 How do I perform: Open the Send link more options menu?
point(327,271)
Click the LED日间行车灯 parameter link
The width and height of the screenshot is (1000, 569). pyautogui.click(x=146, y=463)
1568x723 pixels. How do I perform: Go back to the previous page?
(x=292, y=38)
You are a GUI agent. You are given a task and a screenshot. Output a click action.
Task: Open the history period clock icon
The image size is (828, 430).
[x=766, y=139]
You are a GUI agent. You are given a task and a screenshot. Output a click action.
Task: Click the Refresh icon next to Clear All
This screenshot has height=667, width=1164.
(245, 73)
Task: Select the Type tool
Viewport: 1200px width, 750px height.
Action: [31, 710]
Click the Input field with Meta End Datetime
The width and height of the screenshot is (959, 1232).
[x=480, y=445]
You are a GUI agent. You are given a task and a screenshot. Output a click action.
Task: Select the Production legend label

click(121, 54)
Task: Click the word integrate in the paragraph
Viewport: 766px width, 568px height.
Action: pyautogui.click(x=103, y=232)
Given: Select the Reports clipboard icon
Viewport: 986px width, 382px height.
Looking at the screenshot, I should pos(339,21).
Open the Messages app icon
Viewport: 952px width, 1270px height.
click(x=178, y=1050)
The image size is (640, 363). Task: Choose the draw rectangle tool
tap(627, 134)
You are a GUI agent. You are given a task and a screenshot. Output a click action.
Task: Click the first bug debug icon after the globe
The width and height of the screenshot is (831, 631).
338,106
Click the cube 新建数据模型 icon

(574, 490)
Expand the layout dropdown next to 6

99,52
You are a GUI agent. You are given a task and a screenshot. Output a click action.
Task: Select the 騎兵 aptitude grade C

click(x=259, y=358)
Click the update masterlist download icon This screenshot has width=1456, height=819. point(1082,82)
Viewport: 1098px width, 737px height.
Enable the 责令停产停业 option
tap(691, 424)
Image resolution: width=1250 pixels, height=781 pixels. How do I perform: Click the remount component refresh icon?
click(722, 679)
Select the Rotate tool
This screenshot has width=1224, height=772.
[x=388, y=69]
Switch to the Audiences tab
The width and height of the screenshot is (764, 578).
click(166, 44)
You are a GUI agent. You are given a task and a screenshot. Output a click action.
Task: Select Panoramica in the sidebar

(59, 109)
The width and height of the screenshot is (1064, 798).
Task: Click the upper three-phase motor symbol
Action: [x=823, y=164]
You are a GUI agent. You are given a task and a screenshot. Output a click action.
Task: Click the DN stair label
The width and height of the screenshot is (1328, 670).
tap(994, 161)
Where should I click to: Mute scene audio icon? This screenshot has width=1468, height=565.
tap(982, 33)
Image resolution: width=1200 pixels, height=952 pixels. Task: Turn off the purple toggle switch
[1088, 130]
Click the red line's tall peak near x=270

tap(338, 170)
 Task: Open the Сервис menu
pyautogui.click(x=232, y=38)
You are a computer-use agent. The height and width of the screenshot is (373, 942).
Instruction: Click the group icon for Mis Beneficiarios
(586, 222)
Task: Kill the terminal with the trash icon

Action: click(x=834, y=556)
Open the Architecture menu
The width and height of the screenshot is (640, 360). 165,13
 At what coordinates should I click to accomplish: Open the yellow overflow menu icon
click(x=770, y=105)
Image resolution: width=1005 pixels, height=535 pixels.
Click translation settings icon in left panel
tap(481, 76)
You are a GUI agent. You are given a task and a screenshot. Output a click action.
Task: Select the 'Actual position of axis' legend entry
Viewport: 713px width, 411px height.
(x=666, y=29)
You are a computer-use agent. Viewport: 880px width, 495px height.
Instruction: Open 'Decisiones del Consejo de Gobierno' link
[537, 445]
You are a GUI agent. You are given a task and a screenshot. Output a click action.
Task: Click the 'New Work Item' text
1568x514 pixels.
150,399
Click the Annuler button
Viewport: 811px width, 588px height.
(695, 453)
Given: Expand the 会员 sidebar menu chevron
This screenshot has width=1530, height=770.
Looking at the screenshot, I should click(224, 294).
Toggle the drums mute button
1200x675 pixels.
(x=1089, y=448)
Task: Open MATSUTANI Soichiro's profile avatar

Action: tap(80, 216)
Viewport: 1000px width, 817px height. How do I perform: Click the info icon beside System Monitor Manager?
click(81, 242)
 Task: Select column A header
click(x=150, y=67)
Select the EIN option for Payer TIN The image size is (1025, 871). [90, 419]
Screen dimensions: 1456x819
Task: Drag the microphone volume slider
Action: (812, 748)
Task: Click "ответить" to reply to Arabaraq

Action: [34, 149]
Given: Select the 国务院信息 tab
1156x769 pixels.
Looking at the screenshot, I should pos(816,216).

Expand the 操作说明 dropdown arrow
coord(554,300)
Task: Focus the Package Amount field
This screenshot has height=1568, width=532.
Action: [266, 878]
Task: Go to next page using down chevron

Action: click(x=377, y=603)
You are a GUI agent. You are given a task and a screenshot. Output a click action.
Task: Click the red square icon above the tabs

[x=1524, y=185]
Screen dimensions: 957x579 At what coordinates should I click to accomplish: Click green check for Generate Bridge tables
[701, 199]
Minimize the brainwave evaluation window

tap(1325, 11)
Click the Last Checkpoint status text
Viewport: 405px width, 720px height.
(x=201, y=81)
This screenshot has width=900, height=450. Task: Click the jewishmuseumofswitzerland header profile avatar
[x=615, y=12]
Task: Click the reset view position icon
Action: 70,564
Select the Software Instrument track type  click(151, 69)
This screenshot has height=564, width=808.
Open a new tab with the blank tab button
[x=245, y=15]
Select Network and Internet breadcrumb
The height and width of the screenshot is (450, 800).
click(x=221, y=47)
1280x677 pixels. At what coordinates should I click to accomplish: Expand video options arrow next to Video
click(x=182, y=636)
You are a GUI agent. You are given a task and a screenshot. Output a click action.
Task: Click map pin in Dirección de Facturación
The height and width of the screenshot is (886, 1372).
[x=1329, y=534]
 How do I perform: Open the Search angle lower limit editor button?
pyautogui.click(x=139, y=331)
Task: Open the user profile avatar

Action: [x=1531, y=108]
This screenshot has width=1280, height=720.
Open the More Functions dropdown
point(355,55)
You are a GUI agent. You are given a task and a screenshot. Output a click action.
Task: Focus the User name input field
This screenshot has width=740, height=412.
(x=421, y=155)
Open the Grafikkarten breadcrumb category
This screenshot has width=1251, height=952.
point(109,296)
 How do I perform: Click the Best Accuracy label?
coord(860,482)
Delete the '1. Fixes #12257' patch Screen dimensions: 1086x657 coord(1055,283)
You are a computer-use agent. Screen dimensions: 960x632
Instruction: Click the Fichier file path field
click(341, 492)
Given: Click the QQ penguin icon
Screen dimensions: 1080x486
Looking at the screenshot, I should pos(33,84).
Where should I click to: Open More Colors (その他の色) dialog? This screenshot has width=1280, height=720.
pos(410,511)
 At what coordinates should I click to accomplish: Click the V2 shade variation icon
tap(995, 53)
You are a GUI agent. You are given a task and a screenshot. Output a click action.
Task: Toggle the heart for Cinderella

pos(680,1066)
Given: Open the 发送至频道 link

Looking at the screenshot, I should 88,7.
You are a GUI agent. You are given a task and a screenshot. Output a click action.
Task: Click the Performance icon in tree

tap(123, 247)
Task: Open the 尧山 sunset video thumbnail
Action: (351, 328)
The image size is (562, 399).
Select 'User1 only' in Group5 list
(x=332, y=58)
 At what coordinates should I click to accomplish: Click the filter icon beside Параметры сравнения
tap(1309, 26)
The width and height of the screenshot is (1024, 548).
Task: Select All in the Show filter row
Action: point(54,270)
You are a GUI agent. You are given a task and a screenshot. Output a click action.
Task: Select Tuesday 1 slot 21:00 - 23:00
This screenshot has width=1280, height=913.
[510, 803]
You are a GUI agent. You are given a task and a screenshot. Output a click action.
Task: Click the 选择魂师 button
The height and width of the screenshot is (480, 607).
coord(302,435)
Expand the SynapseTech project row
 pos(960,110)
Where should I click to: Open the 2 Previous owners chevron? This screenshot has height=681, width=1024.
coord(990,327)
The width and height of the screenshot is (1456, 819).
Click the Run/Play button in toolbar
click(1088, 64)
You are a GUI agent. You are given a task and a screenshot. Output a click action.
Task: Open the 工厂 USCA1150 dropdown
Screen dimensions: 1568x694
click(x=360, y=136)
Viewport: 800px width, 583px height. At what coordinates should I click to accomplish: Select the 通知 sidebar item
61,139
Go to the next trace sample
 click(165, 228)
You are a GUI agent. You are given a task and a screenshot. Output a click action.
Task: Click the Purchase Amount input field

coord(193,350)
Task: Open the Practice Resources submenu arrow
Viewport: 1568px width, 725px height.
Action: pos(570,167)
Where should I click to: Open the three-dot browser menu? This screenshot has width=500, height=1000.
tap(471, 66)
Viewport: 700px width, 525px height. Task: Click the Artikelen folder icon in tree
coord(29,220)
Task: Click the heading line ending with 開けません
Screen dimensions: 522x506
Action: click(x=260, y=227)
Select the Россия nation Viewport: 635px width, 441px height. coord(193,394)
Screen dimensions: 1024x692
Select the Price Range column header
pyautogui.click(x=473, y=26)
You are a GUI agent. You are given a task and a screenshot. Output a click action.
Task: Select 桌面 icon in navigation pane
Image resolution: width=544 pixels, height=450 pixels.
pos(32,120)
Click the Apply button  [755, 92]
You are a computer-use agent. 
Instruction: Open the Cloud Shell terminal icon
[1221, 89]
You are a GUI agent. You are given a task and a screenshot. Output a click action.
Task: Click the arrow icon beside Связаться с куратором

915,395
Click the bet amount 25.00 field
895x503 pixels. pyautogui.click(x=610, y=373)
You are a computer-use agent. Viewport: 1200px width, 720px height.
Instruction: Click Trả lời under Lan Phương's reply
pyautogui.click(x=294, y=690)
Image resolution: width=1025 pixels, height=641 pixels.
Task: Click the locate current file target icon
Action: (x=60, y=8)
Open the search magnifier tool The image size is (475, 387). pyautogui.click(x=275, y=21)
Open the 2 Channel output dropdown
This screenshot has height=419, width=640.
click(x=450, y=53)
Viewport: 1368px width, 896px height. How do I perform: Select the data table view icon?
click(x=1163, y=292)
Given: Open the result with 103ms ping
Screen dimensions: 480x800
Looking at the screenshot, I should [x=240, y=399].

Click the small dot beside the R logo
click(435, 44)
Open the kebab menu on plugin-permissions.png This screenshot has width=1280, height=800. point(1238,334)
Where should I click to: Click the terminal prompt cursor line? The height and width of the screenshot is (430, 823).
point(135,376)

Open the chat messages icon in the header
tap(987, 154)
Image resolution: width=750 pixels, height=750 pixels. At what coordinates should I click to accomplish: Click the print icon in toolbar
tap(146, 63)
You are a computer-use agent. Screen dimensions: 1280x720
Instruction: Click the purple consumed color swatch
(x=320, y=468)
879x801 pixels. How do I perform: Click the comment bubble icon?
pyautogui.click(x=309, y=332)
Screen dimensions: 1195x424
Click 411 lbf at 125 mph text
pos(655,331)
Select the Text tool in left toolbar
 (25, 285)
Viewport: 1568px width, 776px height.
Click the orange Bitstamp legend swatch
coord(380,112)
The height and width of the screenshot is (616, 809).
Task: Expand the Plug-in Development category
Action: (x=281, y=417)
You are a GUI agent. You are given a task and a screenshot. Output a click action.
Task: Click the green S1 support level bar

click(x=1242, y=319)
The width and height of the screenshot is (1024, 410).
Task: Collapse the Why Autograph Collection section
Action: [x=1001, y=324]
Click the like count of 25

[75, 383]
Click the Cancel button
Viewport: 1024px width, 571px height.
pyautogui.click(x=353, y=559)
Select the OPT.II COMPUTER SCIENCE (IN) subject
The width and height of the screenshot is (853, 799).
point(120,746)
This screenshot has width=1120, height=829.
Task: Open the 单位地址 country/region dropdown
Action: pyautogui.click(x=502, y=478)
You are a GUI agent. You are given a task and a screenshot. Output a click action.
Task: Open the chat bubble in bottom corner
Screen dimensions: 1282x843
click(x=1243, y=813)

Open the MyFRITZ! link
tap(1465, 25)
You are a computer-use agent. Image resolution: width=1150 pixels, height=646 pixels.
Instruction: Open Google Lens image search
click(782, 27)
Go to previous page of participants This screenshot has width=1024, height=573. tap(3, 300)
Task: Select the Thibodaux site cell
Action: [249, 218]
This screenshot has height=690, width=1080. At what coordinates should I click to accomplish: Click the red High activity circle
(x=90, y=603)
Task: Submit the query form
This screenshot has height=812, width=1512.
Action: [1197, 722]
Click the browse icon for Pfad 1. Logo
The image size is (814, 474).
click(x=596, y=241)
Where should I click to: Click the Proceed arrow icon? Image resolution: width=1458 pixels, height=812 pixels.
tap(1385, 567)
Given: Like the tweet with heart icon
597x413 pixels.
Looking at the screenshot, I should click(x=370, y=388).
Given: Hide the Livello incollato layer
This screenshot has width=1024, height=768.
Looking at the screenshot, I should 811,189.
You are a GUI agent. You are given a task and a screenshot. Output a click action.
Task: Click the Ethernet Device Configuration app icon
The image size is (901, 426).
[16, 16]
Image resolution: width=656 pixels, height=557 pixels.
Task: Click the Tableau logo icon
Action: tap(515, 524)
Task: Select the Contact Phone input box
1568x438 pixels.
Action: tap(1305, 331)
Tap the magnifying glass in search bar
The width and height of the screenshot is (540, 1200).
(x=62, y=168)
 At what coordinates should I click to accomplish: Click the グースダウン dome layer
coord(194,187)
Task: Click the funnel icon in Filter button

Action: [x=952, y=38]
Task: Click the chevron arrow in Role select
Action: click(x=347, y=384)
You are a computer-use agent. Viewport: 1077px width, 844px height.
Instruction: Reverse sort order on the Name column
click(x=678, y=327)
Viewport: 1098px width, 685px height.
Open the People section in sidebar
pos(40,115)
***
◆ What to produce: Reproduce each line of the material that mentions "Focus".

◆ Written response:
Task: Focus the Package Amount field
Task: Focus the User name input field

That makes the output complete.